As described previously, once an antibiotic resistance is developed, it can be transferred and spread through bacteria strains very rapidly. In England and Wales, less than 2% of Staphylococcus aureus strains were methicillin-resistant in 1990 but by 2002 42% of Staphylococcus aureus strains were methicillin-resistant (5). In a paper by Carnicer-Pont et al. it is stated that an estimated 300,000 cases of hospital-acquired MRSA occur each year in England leading to 5,000 deaths. The main focus of the paper by Carnicer-Pont et al. is achieving a better understanding of how MRSA is spread within hospitals. From the study, it was determined for the hospital in which the study took place that MRSA strains were most frequently acquired as a result of surgical procedures. The insertion of urinary catheters and central lines accounted for 51% and 39% of the MRSA acquired cases respectively. Surgical site infection accounted for the lowest percent of the cases (16%) but time at risk accounted for 36% of the cases. In the study time at risk was considered to be a period of being exposed to or in condition allowing the spread of MRSA for a period greater than 7 days. If not appropriately accounted for, MRSA strains can spread easily and quickly in a hospital setting.

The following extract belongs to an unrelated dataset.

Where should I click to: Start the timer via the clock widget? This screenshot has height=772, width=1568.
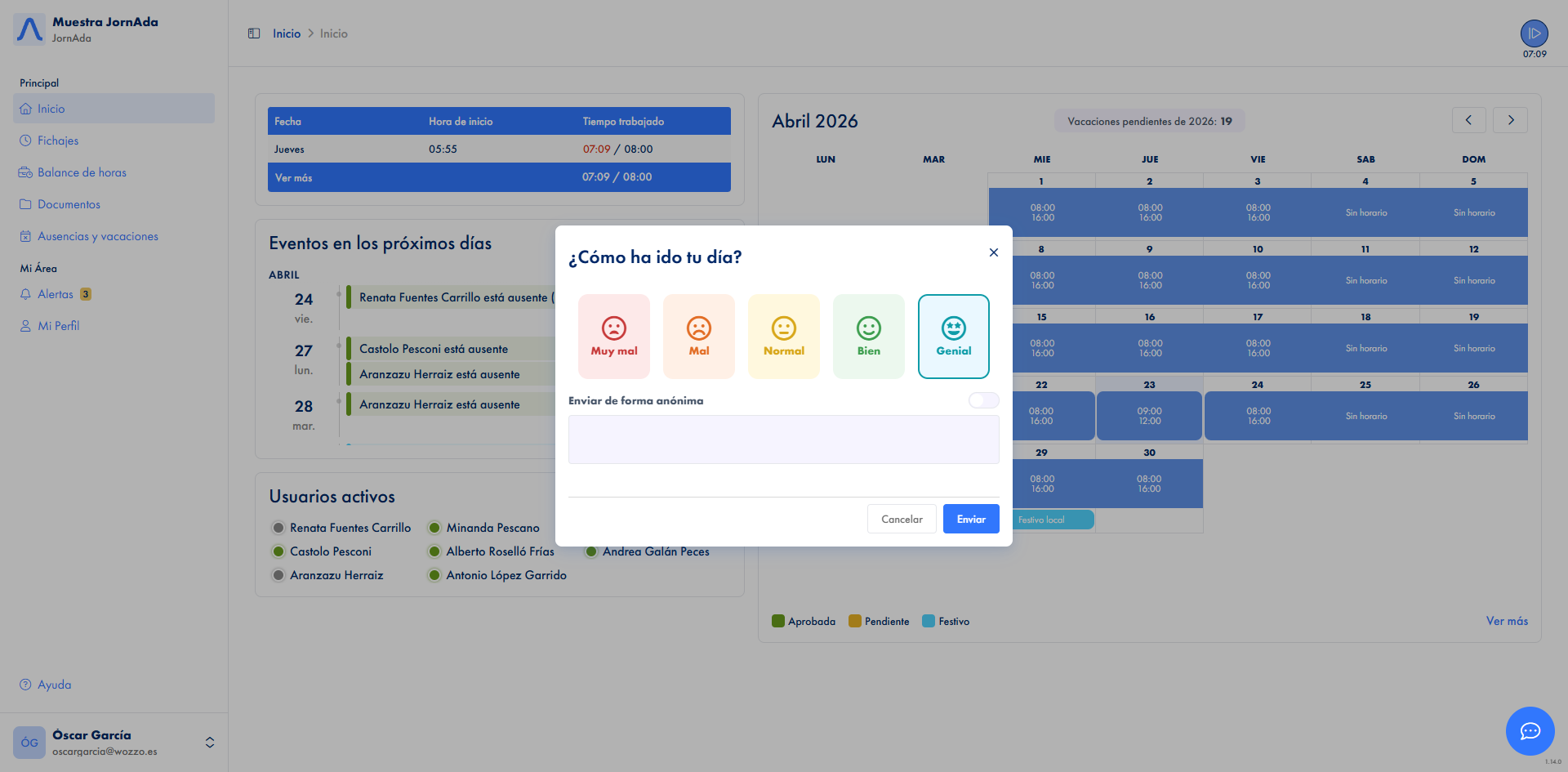coord(1533,35)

The spread of MRSA within hospitals is not the only concern however. In a study done throughout 4 of 34 German university hospitals by Chaberny et al. the type of MRSA infections were studied. The majority of MRSA infections were wound infections (56.9%) with pneumonia cases being the second most common (21.0%). Potentially the most dangerous infection type, bloodstream infections accounted for 15.1% of the cases and urinary track infection accounted for 6.9%. One of the most important pieces of information provided by this study was the fact that of all the infected MRSA patients, 51.5% had already been infected at their time of admission. This suggests that not only should the spread of MRSA infections to non-infected patients in hospitals be a major concern, but that the introduction of new MRSA strains to hospitals by patients infected prior to admission should be a concern as well. So how can hospitals deal with the introduction of new MRSA strains and the spread of MRSA within their buildings? Some of the best ways to prevent the spread of MRSA is through screening and resulting isolation.